Population Genomics and Environmental DNA Analysis of the Critically Endangered Acipenser dabryanus for Conservation Prioritization

This project integrates amplicon sequencing of 53 sturgeon individuals(Including 51 Acipenser dabryanus, 1 Acipenser sinensis and 1 Acipenser ruthenus) and environmental DNA (eDNA) analysis from 46 sampling sites in the Yangtze River. The study aims to: Characterize population genetic diversity and identify critical adaptive loci using multiplexed MNP (Multiple Nucleotide Polymorphism) markers. Assess the efficacy of eDNA-based monitoring for detecting Acipenser dabryanus in fragmented habitats. Provide genomic resources to inform conservation strategies for this critically endangered species. Methods: Individual Genomes: Genomic DNA was extracted from muscle tissues, amplified via species-specific MNP primers, and sequenced. eDNA Workflow: Water samples were filtered, DNA was extracted using a phenol-chloroform protocol, and target loci enriched by PCR prior to sequencing.
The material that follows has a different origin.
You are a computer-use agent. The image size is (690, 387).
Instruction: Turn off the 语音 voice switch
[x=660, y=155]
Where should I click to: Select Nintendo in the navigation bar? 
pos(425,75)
Data include: Raw sequencing reads (FASTQ) for individual genomes. This study addresses the urgent need for genomic tools in freshwater fish conservation and pioneers eDNA applications in sturgeon monitoring.
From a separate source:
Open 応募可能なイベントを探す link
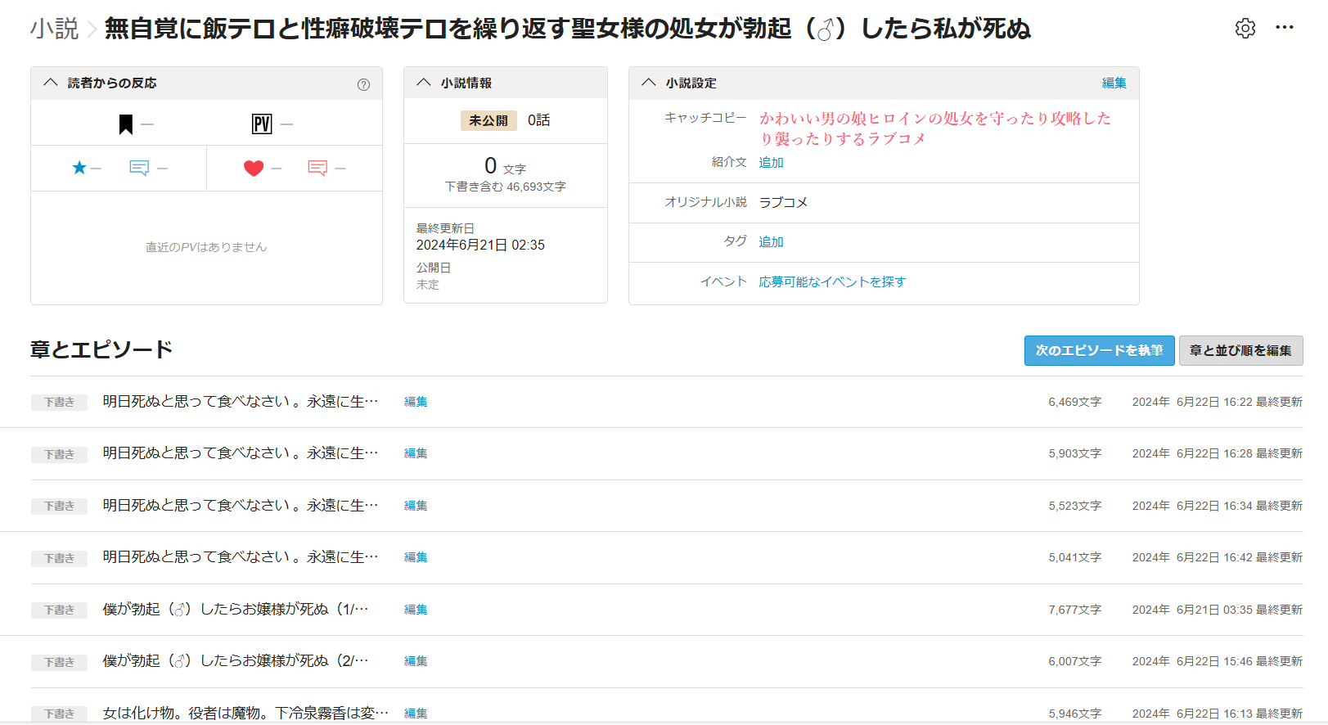Screen dimensions: 1328x725 coord(831,281)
本项目整合了53尾鲟鱼个体的扩增子测序数据（含51尾达氏鲟(Acipenser dabryanus)、1尾中华鲟(Acipenser sinensis)及1尾俄罗斯鲟(Acipenser ruthenus)），以及长江流域46个采样点的环境DNA（environmental DNA, eDNA）分析数据。 本研究旨在达成以下目标：其一，利用多重核苷酸多态性（Multiple Nucleotide Polymorphism, MNP）标记表征种群遗传多样性并鉴定关键适应性位点；其二，评估基于eDNA的监测方法在破碎化生境中检测达氏鲟的有效性；其三，为该极危物种的保护策略制定提供基因组学资源支撑。 实验方法： 个体基因组分析：从肌肉组织中提取基因组DNA，通过物种特异性MNP引物进行扩增后开展测序。 eDNA分析流程：对水样进行过滤，采用酚-氯仿法提取DNA，通过聚合酶链式反应（Polymerase Chain Reaction, PCR）富集靶位点后进行测序。 本研究的数据包含：个体基因组的原始测序读数（FASTQ格式）。 本研究响应了淡水鱼类保护领域对基因组学工具的迫切需求，开创了eDNA技术在鲟鱼监测中的应用先河。